Dark origins: the disturbing stories about our childhood games

Dark origins: the disturbing stories about our childhood games

Childhood: a time of innocence and whimsical games untainted by the dark realities of life. Right? We’d like to think so, but sometimes the nasty stuff – disease, racism, immoral behaviour and, yes, child sacrifice – finds its way into the sacred space of kiddiedom. Read on for some of our favourite (if not 100% guaranteed factual) childhood horror stories.

Mass death: Ring Around the Rosie

You may have already heard the story behind the most celebrated dark children’s rhyme. Famously, the innocent-sounding words chanted while holding hands and dancing around in a circle are a chilling recounting of the symptoms of the bubonic plague, or Black Death, that ravaged Europe in the 13th century. The ‘pocket full of posies’ refers to the medicinal flowers worn to ward off the killer disease, ‘a-tishoo, a-tishoo’ speaks for itself, and then ‘we all fall down’: dead.

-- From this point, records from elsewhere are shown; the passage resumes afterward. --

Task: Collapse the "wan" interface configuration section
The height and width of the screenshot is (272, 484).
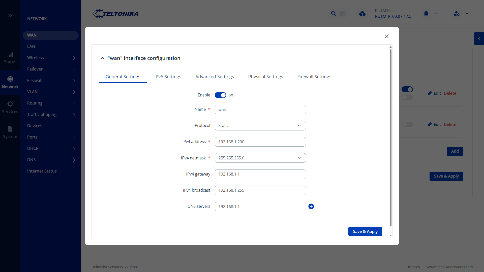Action: click(x=102, y=58)
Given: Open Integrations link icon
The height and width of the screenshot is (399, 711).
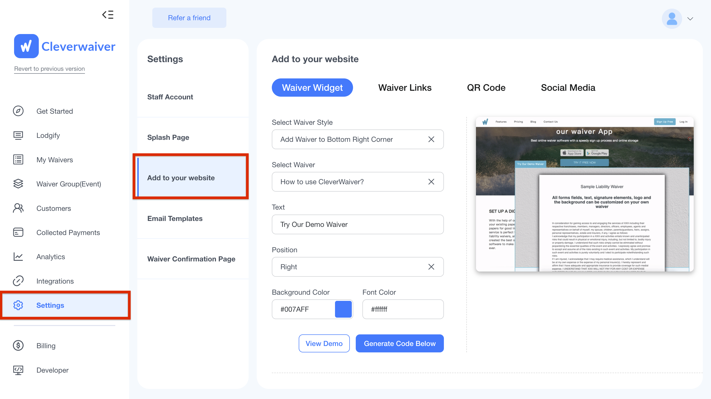Looking at the screenshot, I should (18, 281).
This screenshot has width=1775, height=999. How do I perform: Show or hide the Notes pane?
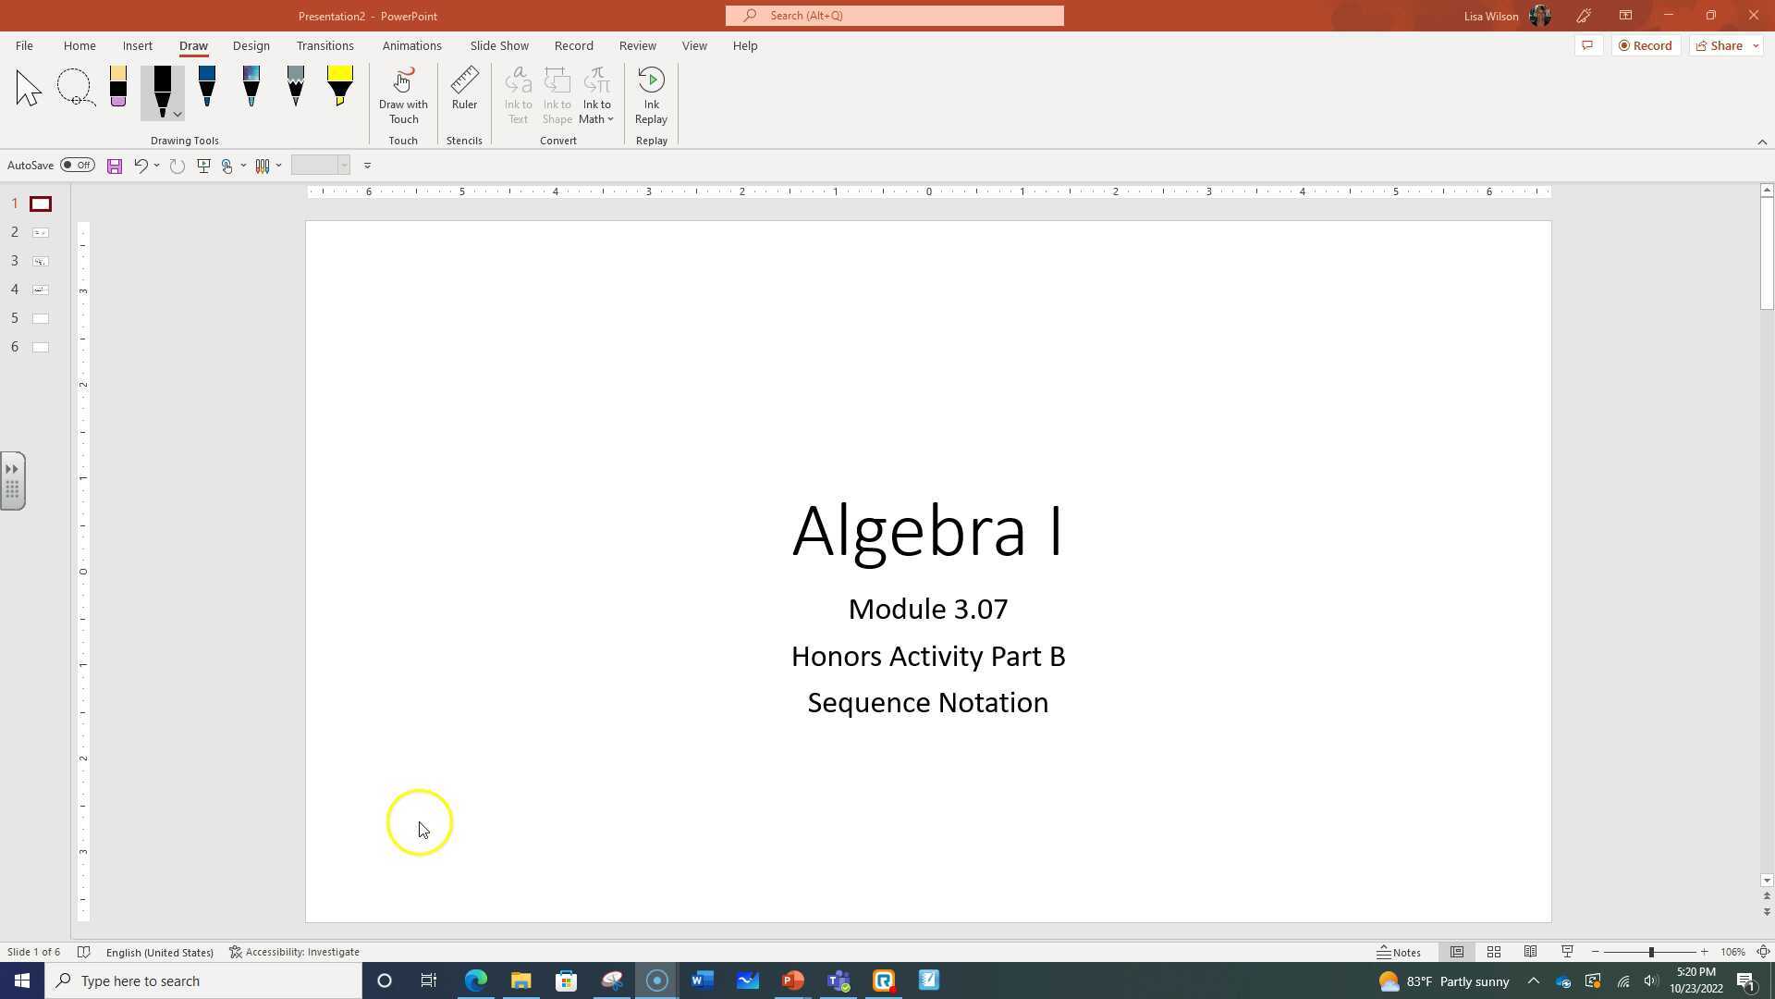(x=1400, y=951)
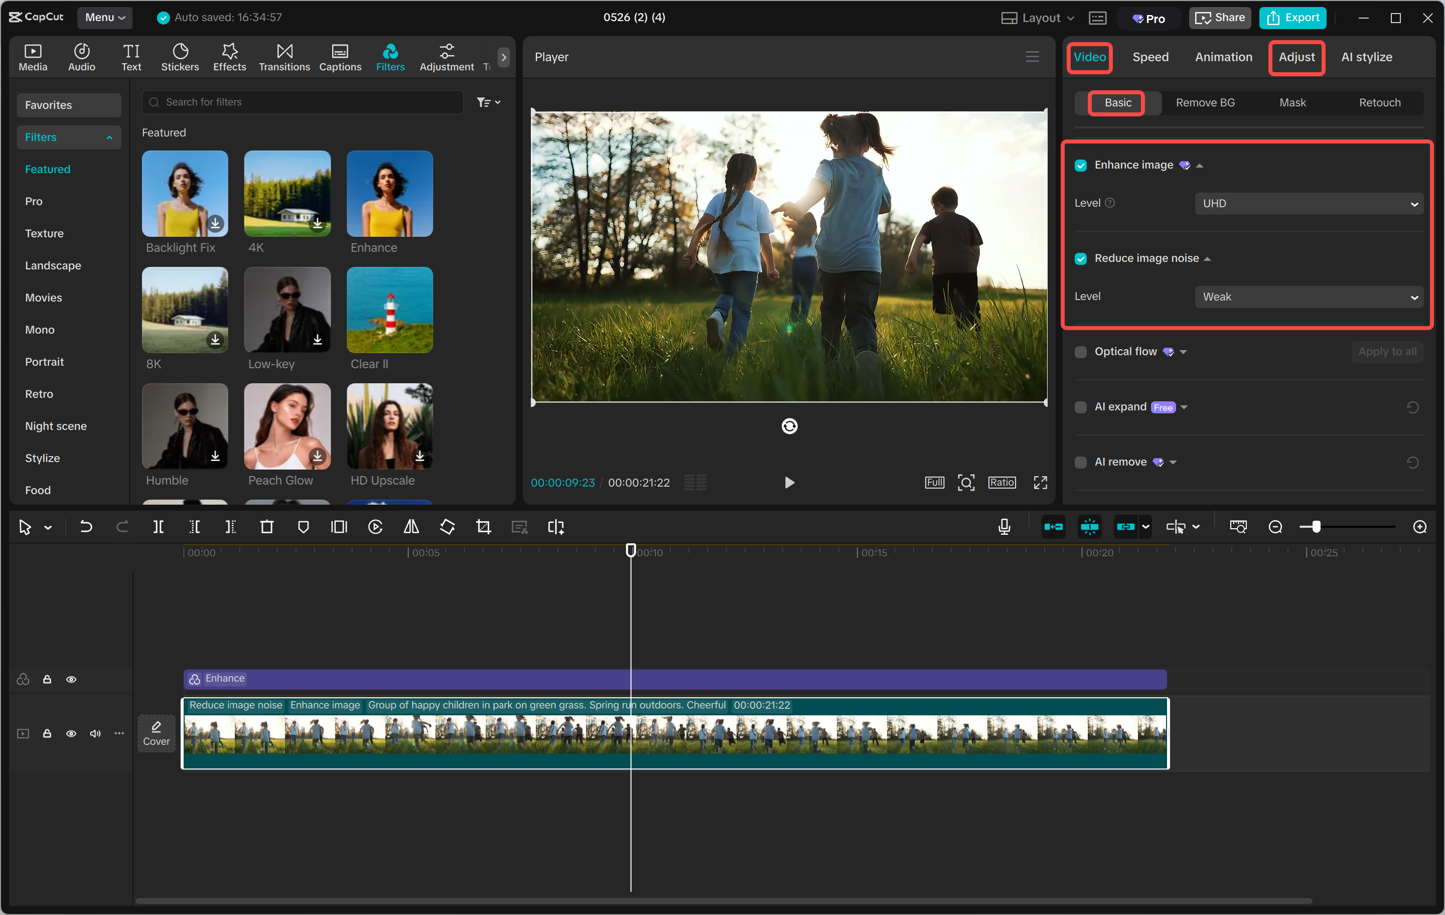The width and height of the screenshot is (1445, 915).
Task: Click the microphone icon to record voiceover
Action: [1004, 527]
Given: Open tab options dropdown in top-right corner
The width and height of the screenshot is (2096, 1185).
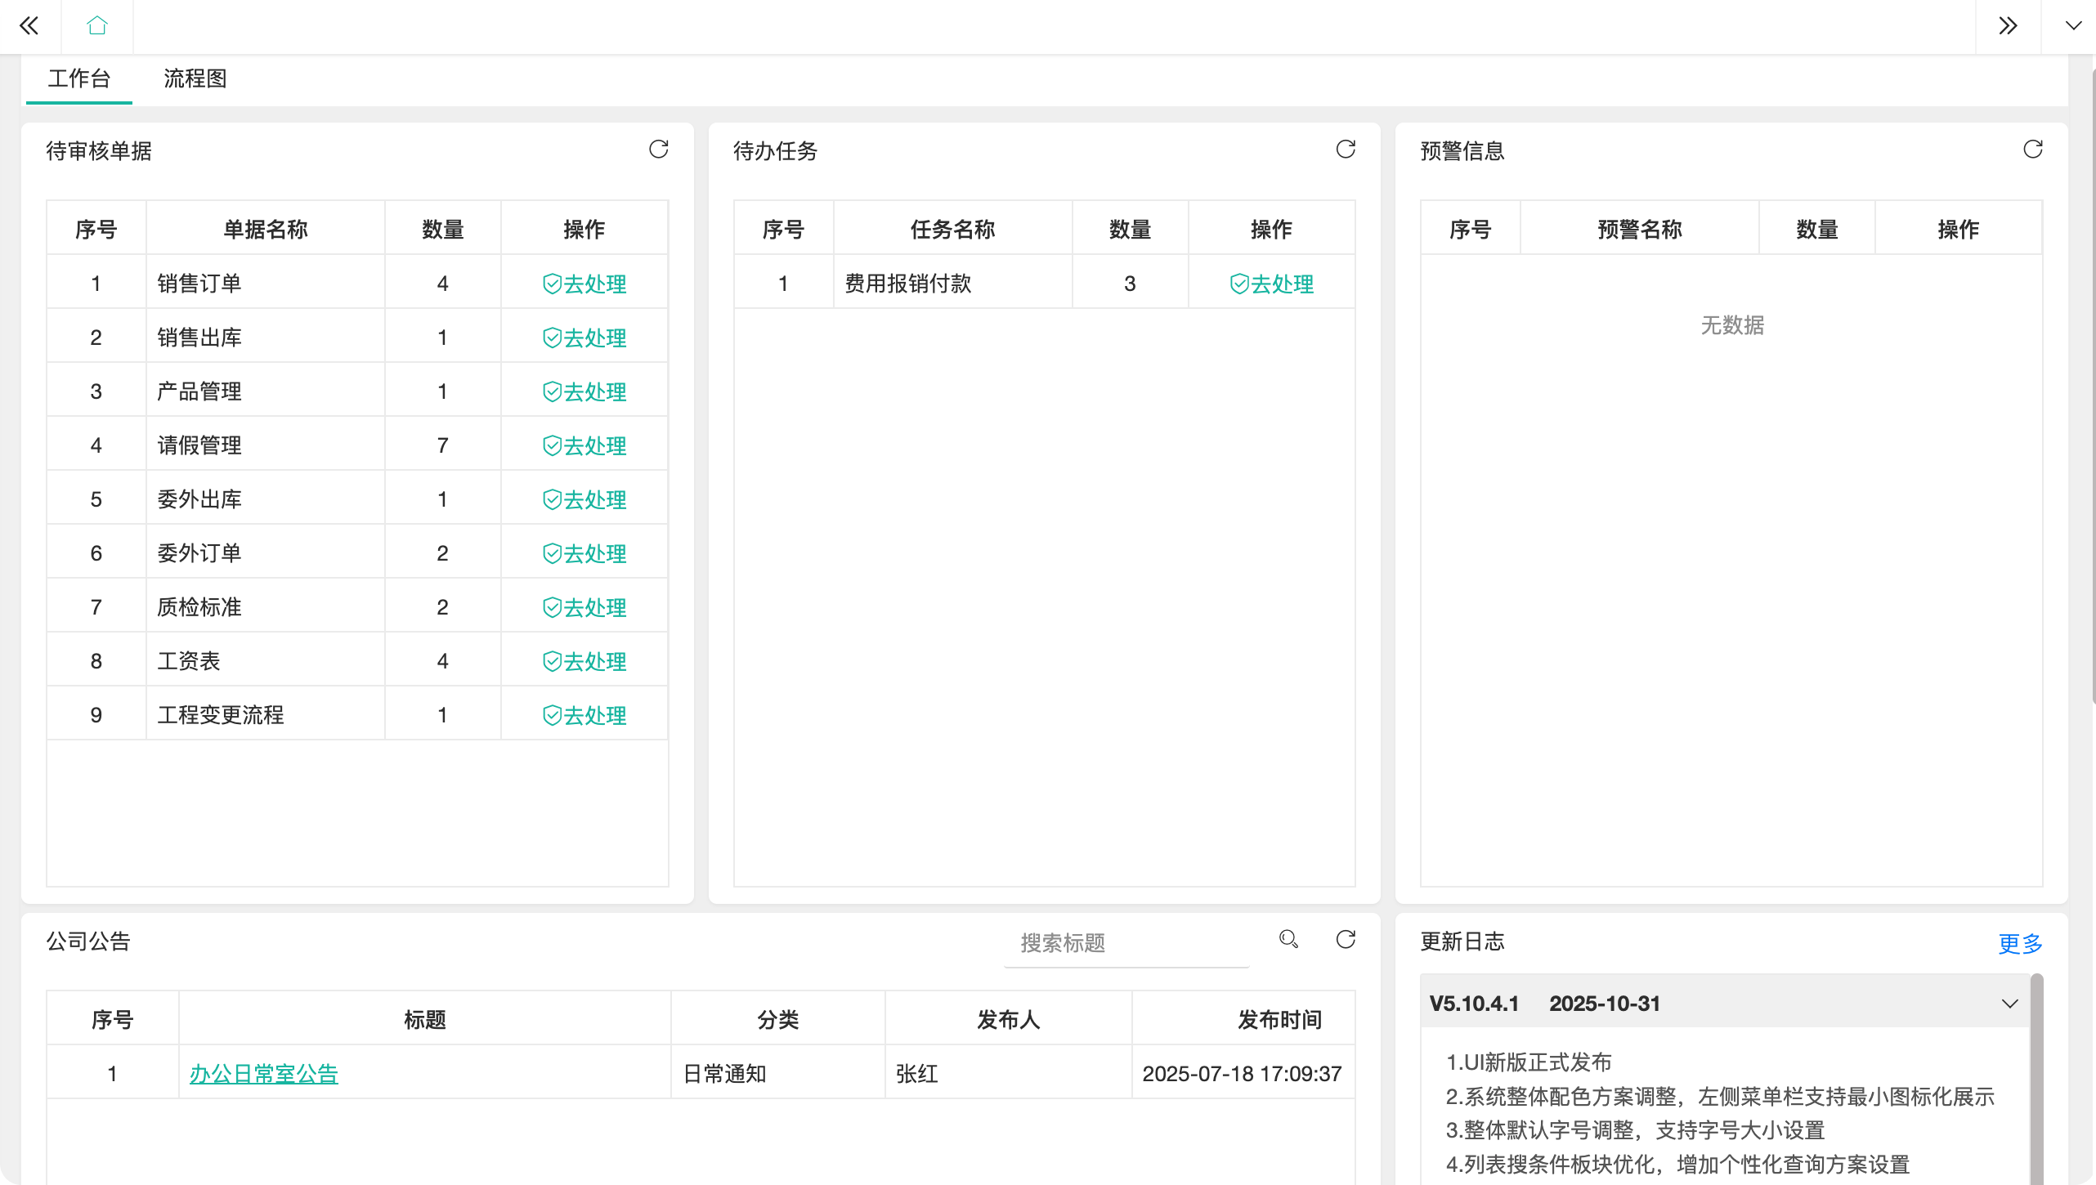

(Of course, folklorists have been patiently explaining for decades that the above is a load of old nonsense, but it is just too ghoulishly good not to be true, right?)

London Br 1794c J.M.W. Turner
1794c J.M.W. Turner "Old London Bridge" 

Child sacrifice: London Bridge is Falling Down

Another one that falls into the ‘so horrifying we really want to believe it even though it’s probably not true’ category is the ‘immurement’ theory behind childhood favourite, London Bridge is Falling Down. There are a number of theories behind the rhyme, the most sensible, boring and thus probably true being that the bridge was hideously rickety and needed constant repairs – unsurprising, when you consider that there were 200 buildings crammed onto it by Tudor times.

Much more spine-chillingly pleasing is the idea that small children were literally built into the bridge’s foundations alive, to die slowly of thirst and starvation, in a sacrificial ritual once thought to guarantee the stability of man made structures. This horror, dating back to Roman times, was widely practiced enough to have been given an actual name – immurement – but there’s no evidence to prove it was actually employed at London Bridge. Bo- ring!

Total racism: Eeny, Meeny, Miny, Mo

Some of us are old enough to remember when this cute counting song with its fanciful jingle about catching a tiger by the toe was anything but innocent. Before it was a tiger being caught it was a tigger, and before a tigger a very similar-sounding word beginning with ‘n’. Although counting songs like it date back centuries, the ‘n-word’ version of Eeny Meeny was the one in common use amongst American schoolkids in the late 1800s (and in some Aussie schoolyards almost a century later), and Rudyard Kipling ensured its ongoing popularity by publishing it in a book for scouts and guides in 1935. Nice one, Rudy. Thankfully, like ‘Little Black Sambo’ and golly dolls, this version of the rhyme has fallen out of current usage.

ob f3e3fb snake and ladder2

Straight to hell: Snakes and Ladders

In the ‘we probably should have realised there was more to it than that’ category is Snakes and Ladders, a favourite kiddie board game due to its absolute simplicity – roll the dice, if you hit a snake go down, hit a ladder go up, first to the end wins. The original version is somewhat deeper. A British import from colonial-era India, it was concerned with Hindu philosophy and the idea of karma – that after your death, the good you do in life (the ladders) will enable you to attain salvation, while the bad (snakes) will send you down, down, down to be reborn as a lower form of life – an insect, maybe.

The original British Victorian-era versions of the game retained the moral element while dropping the religion, but that’s been worn away over the years so that in most versions these days it’s a simple game of judgement-free chance. Should we read anything into this about the moral decay of modern times? Definitely not.


Extreme theft: Monopoly

Looking for the dark side, one could be tempted to point to the cold capitalistic values, dehumanisation of societal relations and slum landlord behaviour that the world’s favourite board game promotes. But no, the real dark origin story of Monopoly is that it was flagrantly stolen from its original creator – who intended it to be practical demonstration of the rather socialist idea that property ownership by individuals is inherently unfair. Darkly ironic, no?

‘The Landlord’s Game’ was invented by Elizabeth Magie in 1903 as a protest against the evil monopolies of the time. The idea was picked up by a man called Charles Darrow who sold it on to Parker Brothers – they both went on to make millions after Monopoly became a huge hit in Depression-era America after it went on the market in 1935. Lizze Magie is said to have made only $500 from her invention. In fact, it’s probably the perfect dark genesis story for the board game that has gone on to teach generations of children how to be good little capitalists.